Regulation and context: Pensions are regulated by two bodies: the Pensions Regulator and the Financial Conduct Authority. The first has responsibility for workplace pensions and therefore monitors employer schemes and looks after employee interests; whereas the second has responsibility for contract-based personal pensions and therefore looks after client interests. Both are interested in appropriate governance, organisational behaviour in relation to savers and fund performance. The Pensions Ombudsman Service is free and open to those wishing to complain about issues such as how a pension fund is run. It can be accessed by individuals as well as employers, pension fund trustees and pension scheme managers. The main interest for any prospective pensioner is the size of the ultimate pension pot, this being the value of someone’s retirement funds at the point they choose to retire. Which? states that where an ‘average British wage is about £26,000 – to replicate that in retirement you’d need a pension pot of more than £300,000” (Which.co.uk).

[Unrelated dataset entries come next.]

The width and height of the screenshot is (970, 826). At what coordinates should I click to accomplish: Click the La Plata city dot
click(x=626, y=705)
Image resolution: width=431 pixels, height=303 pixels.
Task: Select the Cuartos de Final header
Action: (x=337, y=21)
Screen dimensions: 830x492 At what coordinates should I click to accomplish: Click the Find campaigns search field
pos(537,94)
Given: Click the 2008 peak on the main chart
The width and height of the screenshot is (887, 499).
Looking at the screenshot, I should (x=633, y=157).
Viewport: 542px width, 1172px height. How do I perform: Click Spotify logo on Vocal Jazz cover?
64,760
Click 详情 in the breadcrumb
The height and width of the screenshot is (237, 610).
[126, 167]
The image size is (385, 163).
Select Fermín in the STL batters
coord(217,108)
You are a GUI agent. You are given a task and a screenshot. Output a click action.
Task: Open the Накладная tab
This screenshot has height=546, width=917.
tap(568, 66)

Pension Reform: With awareness that more people are living for longer and that a reduced workforce is paying into the state pension pot, the government has recognised the challenges facing the state pension. In late 2013 they announced the introduction of a single-tier flat-rate State Pension from 6 April 2016 and an increase in State Pension Age to 67 with effect from April 2026. They have sought to invigorate the pensions industry through enabling and encouraging everyone to have access to a pension scheme independent of the state pension scheme. There was clearly a need. Reduced interest rates meant that pensioners’ savings no longer yielded the same income, confidence in annuities was adversely impacted by falling annuity payouts and there had been criticism over the complexity of pension products and some bad practice in terms of charging structures and clarity of guidance provided. These facts, combined with a reported lack of consumer awareness of the nature and value of their pensions or alternative ways to save for their pensions, meant that the time for reform was ripe.

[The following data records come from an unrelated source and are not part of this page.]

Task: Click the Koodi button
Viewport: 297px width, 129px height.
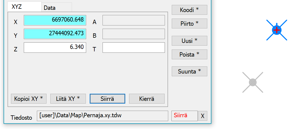Action: pos(189,10)
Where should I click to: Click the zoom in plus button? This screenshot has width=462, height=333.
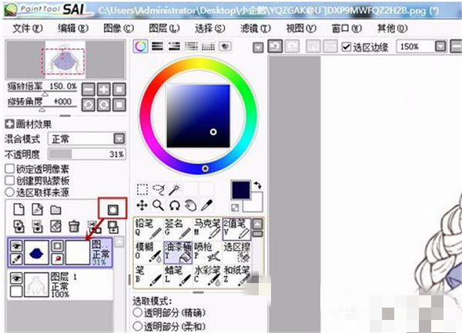click(x=103, y=88)
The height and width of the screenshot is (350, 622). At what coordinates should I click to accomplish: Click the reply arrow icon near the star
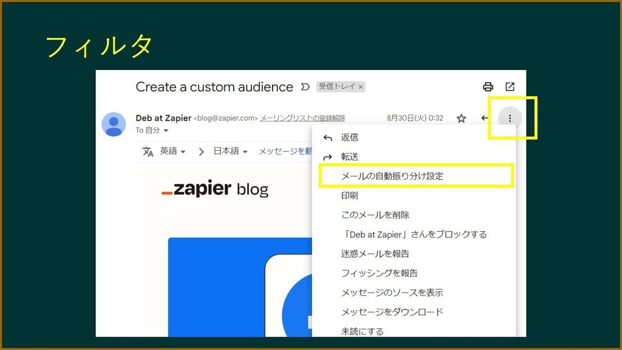coord(485,118)
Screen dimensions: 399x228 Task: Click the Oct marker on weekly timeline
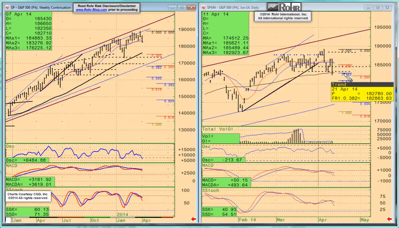(95, 220)
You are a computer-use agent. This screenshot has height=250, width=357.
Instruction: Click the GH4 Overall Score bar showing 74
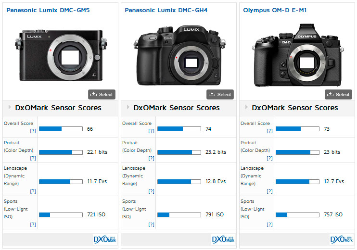[x=179, y=129]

So 2014 was the year when HM Treasury announced ‘greater choice and flexibility’ for individuals and continued a policy of pension reform which included furthering auto-enrolment in workplace schemes. This is where employers have a responsibility to offer and contribute to workplace schemes for employees who meet certain criteria. Other reforms included the introduction of freedom over how pension investors can take their tax-free cash and flexibility over access to entire pension pots from aged 55. From April 2015, pension investors over 55 can take income from their pension pot above the tax-free amount in a variety of ways. They can withdraw it all and invest it in one go or continue to take drawings as and when they like. It should be noted that the age for this will increase to 57 from 2028 although there is a commitment for it always to be 10 years less that the State Retirement Age.

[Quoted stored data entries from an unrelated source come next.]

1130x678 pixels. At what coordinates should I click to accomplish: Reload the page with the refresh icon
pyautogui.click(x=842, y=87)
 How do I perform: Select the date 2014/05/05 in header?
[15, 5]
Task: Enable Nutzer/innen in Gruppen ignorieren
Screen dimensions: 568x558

The so-called ‘death tax’ of 55% was abolished in the Autumn with beneficiaries from April 2015 being subject to different tax treatment depending on the age the pension contributor dies. In practice this means that the pension can be passed on either tax-free or subject to marginal income tax, neither option being as hefty as the former 55%. Alternative pension savings via ISAs were also encouraged with the increase of the new cash ISA limit of £15k.
These reforms have meant that by April 2015, individuals face greater access to the tax-free advantages which pensions and particularly employer-contribution workplace schemes provide. They will have greater access to their pension pots and a greater choice over what they do with those pots. Impartial guidance can be accessed through the Pensions Advisory Service and the Citizens Advice Bureau. All pension providers by April 2015 will be required to advise of this impartial service so as to enable individuals to make informed decisions, have greater certainty over the outcomes of those decisions and improve overall consumer confidence in how to plan for their retirement.